==== The data ====

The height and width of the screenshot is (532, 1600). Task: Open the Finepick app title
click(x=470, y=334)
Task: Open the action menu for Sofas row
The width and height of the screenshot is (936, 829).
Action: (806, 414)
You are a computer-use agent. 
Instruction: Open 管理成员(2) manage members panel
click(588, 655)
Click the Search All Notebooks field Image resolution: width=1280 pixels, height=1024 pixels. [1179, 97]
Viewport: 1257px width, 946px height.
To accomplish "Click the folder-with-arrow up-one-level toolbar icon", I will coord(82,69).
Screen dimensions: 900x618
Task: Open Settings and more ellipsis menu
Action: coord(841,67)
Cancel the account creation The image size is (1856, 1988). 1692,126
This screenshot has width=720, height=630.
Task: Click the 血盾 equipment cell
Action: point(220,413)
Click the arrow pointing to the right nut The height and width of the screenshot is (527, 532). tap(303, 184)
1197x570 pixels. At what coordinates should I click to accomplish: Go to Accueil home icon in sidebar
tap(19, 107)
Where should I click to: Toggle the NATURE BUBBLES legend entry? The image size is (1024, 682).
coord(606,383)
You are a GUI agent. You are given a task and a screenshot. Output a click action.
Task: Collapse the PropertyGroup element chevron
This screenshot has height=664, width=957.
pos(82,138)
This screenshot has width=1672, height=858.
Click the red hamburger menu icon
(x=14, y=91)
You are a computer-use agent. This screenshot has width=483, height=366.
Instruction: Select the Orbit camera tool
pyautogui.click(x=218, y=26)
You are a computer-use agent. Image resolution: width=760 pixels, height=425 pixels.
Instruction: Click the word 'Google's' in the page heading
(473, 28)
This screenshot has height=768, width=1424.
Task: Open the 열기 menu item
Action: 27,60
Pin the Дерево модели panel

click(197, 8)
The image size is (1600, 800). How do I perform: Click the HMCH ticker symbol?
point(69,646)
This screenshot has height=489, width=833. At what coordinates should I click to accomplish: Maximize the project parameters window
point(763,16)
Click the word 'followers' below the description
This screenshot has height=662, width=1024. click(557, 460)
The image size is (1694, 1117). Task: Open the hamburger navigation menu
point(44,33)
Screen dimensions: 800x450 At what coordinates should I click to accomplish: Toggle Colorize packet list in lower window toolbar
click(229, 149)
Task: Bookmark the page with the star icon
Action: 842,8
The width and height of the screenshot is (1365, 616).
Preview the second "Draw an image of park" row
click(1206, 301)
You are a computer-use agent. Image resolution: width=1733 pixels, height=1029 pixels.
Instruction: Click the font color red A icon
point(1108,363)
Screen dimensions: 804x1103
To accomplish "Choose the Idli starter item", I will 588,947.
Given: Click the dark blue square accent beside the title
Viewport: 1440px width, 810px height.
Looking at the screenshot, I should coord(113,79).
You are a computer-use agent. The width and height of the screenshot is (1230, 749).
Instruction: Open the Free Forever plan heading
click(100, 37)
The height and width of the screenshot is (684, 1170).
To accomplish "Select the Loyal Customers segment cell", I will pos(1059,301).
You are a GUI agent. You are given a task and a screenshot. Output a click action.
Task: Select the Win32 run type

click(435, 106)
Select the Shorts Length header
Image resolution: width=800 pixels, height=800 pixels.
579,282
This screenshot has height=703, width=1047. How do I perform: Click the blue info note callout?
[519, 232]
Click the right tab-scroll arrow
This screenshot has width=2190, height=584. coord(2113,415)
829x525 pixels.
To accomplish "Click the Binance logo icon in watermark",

====

What needs to be done —
Where a line in the entries holds the word "agent", copy that line.

Expected answer —
You are a computer-use agent. 
You are a GUI agent. You are given a task and a screenshot. Output a click action.
You are a computer-use agent. This screenshot has width=483, height=366.
You are a computer-use agent. Image resolution: width=760 pixels, height=425 pixels.
You are a computer-use agent. Image resolution: width=1733 pixels, height=1029 pixels.
You are a computer-use agent. The width and height of the screenshot is (1230, 749).
You are a GUI agent. You are given a task and a screenshot. Output a click action.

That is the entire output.